◆ Exercise prompt: Copy the material between the lines holding "Given: Open the USD currency selector" and "Looking at the screenshot, I should [74, 101].", inclusive, substituting "Task" for each "Given" and keeping everything else the same. Omit the pictures from your answer.

Start of Data provided

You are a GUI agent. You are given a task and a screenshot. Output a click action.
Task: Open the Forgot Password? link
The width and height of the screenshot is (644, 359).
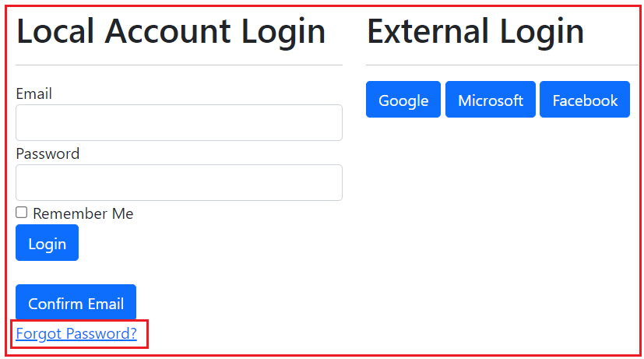pyautogui.click(x=76, y=334)
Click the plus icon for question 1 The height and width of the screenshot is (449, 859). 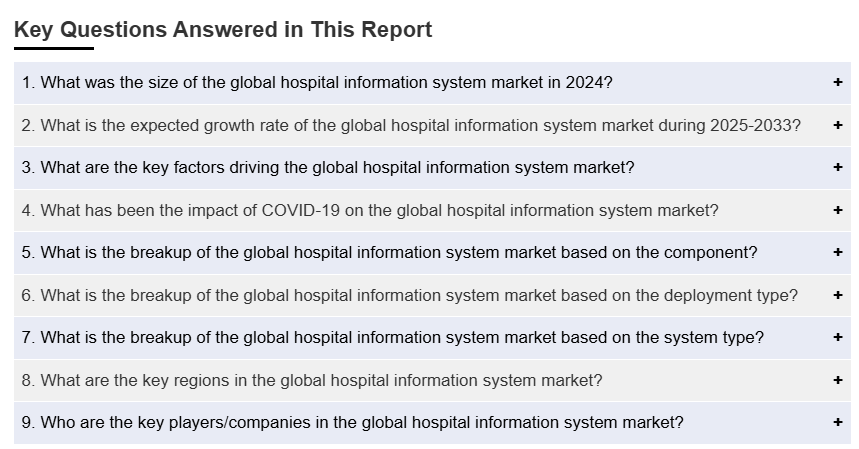click(837, 83)
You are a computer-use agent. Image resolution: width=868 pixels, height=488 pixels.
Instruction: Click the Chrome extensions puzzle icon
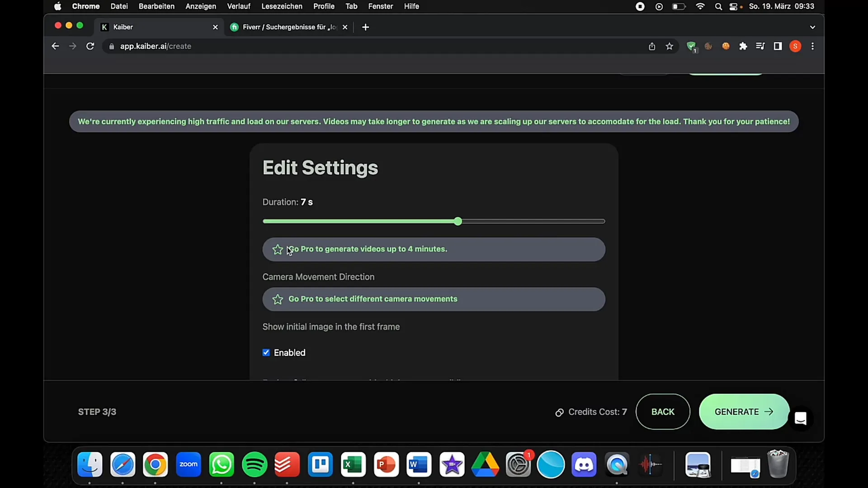743,46
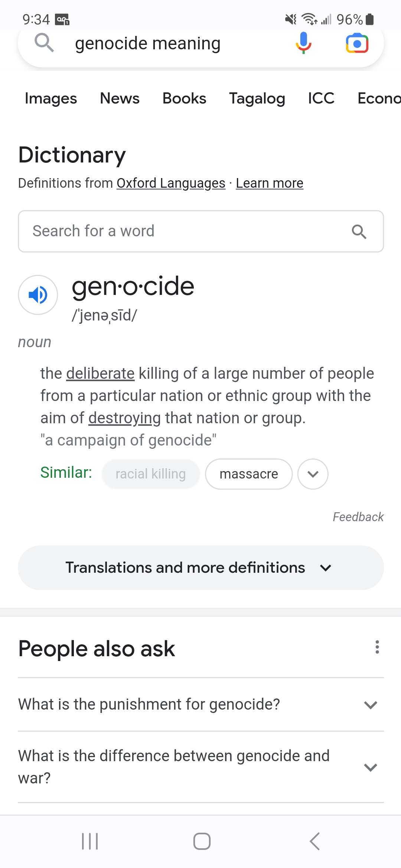Open People also ask options menu
Viewport: 401px width, 868px height.
(377, 647)
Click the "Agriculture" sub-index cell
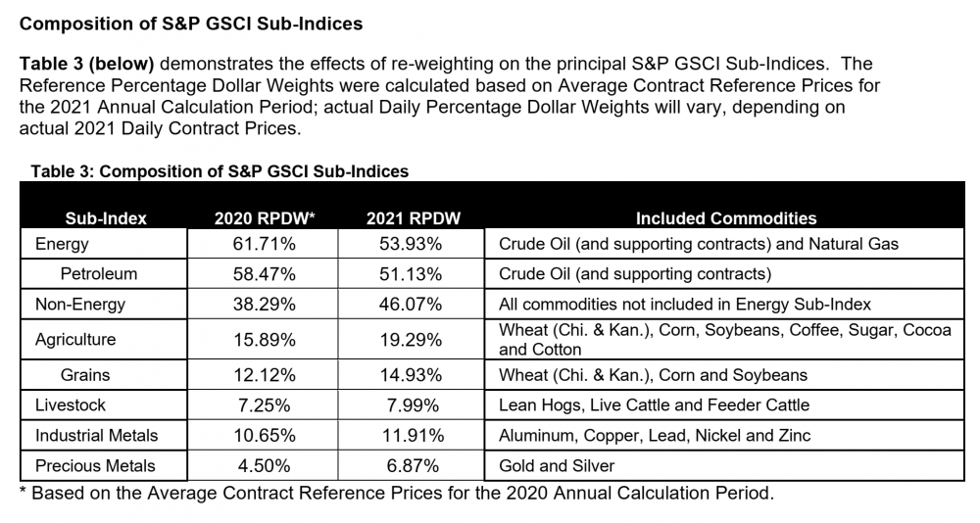980x523 pixels. point(75,340)
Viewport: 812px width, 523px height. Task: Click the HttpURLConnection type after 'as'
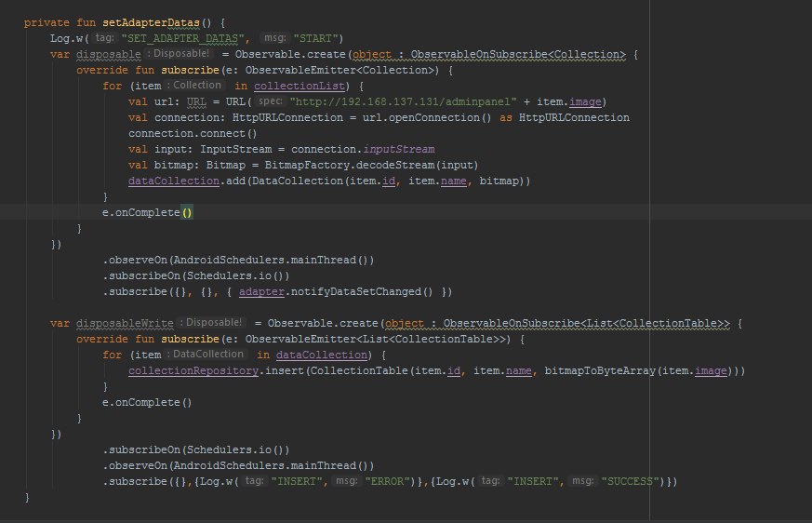[574, 117]
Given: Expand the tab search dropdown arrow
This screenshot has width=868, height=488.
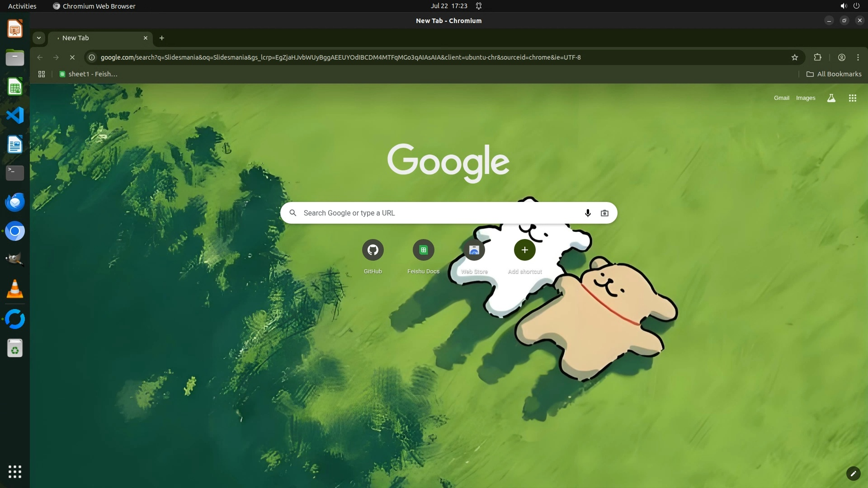Looking at the screenshot, I should point(39,38).
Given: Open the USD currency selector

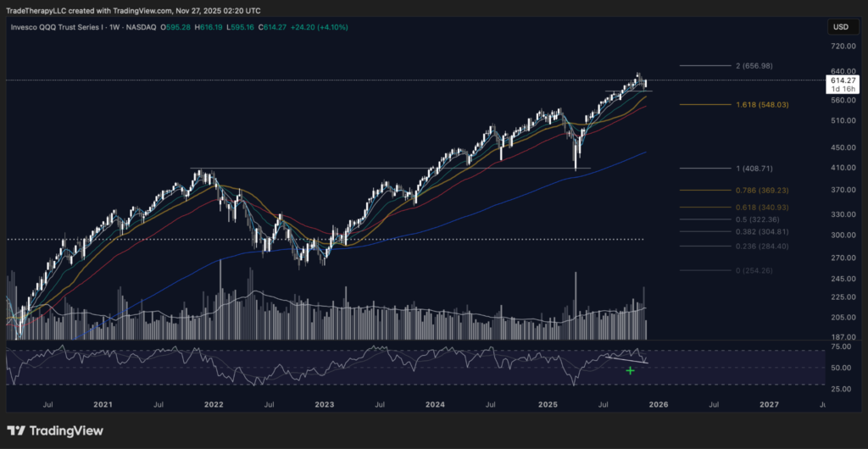Looking at the screenshot, I should 840,27.
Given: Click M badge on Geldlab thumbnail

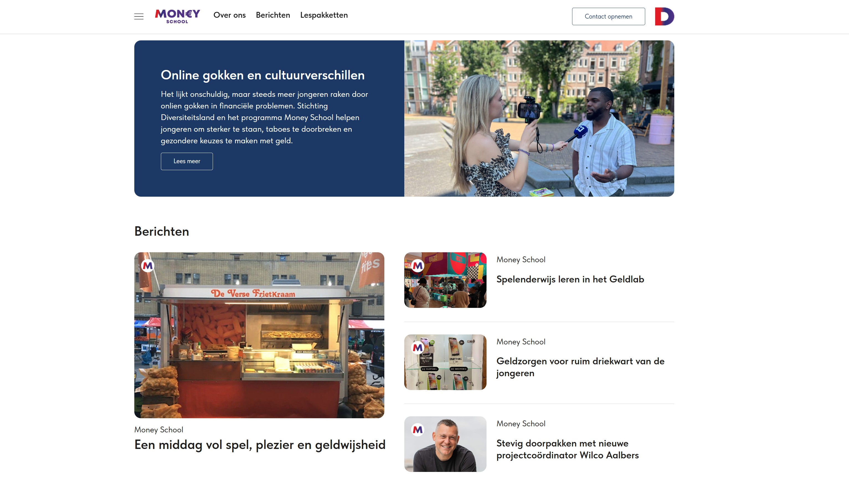Looking at the screenshot, I should point(418,266).
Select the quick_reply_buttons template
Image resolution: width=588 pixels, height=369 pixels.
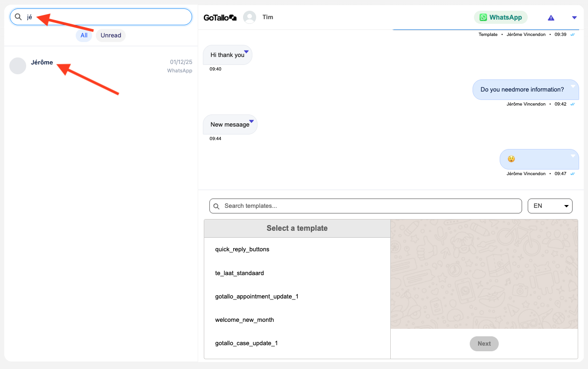242,249
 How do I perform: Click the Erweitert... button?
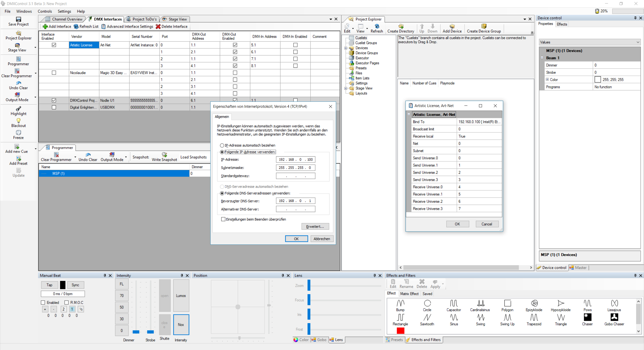tap(315, 227)
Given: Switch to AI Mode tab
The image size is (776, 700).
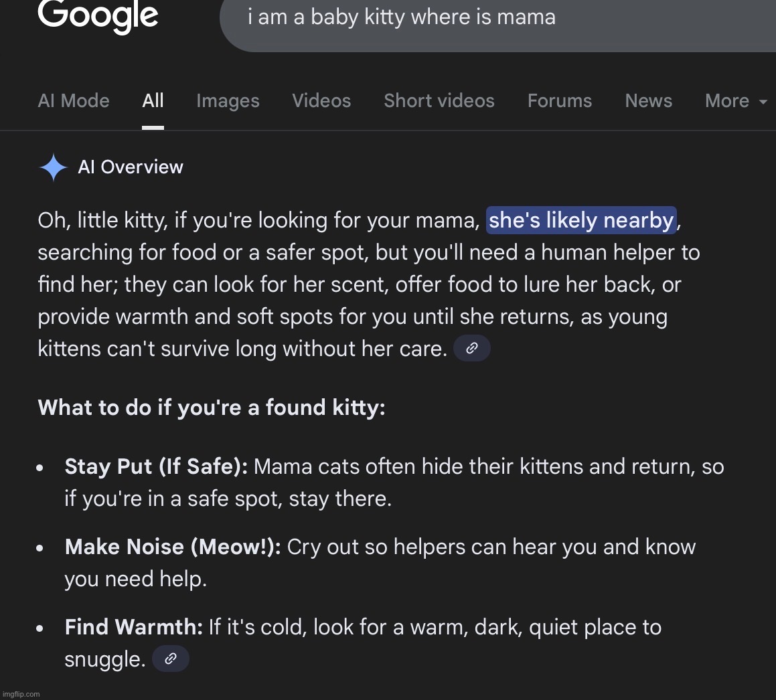Looking at the screenshot, I should [74, 101].
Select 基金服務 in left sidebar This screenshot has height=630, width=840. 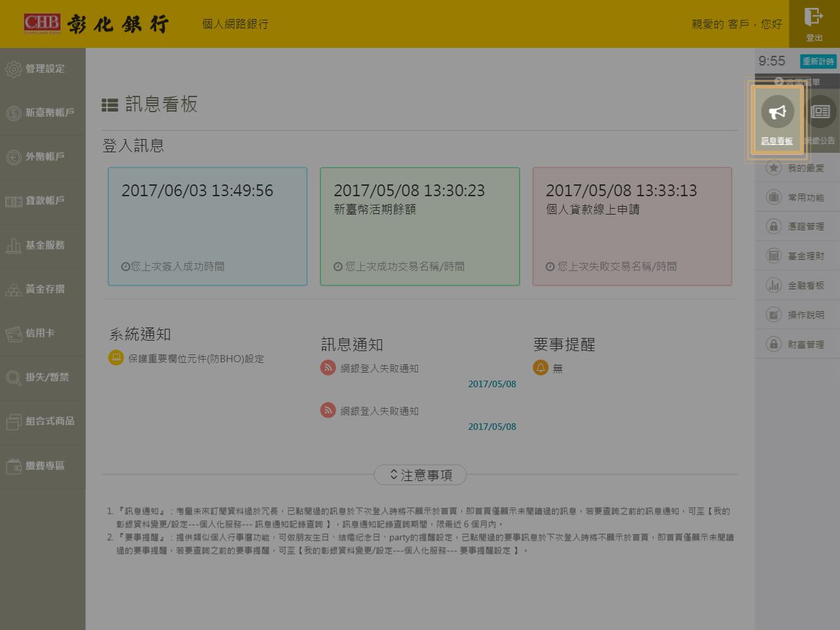click(43, 245)
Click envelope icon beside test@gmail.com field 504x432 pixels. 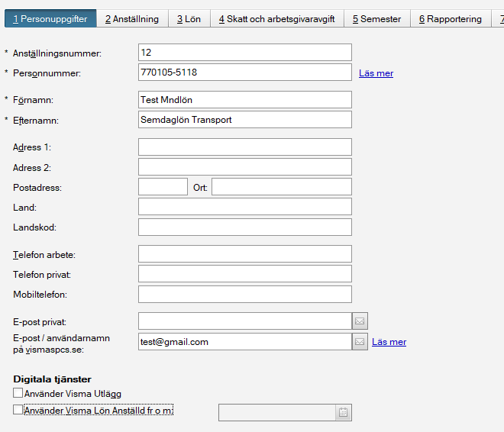pyautogui.click(x=360, y=342)
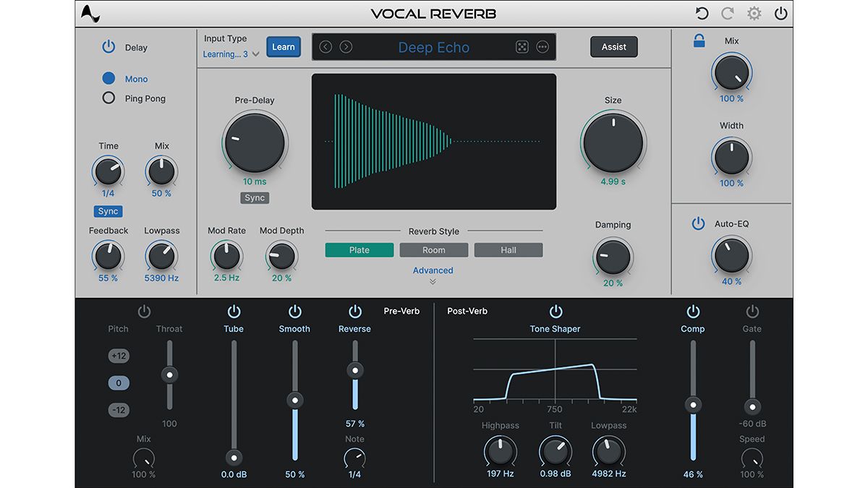Image resolution: width=868 pixels, height=488 pixels.
Task: Switch Reverb Style to Room
Action: 433,249
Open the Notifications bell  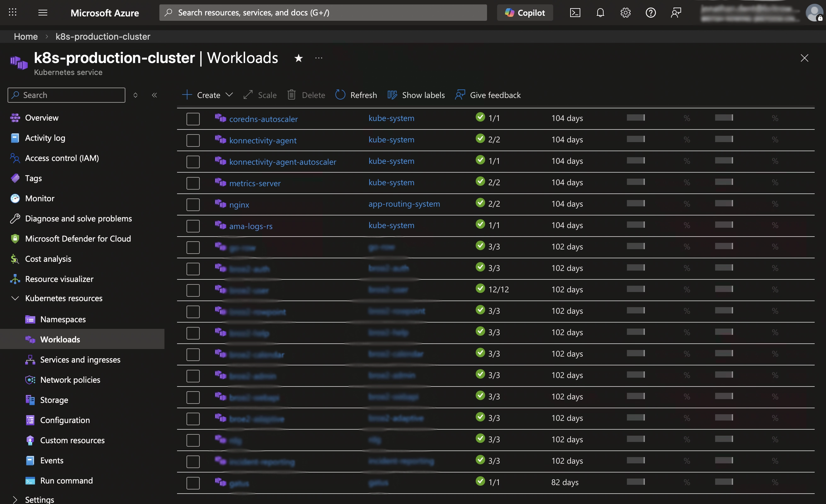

End of Data provided

◆ Response to this task:
Task: Open the USD currency selector

Looking at the screenshot, I should 840,27.
Task: Click M badge on Geldlab thumbnail

Looking at the screenshot, I should point(418,266).
Select the quick_reply_buttons template
Image resolution: width=588 pixels, height=369 pixels.
242,249
 How do I perform: Click the Erweitert... button?
tap(315, 227)
Task: Switch to AI Mode tab
The image size is (776, 700).
Looking at the screenshot, I should [74, 101].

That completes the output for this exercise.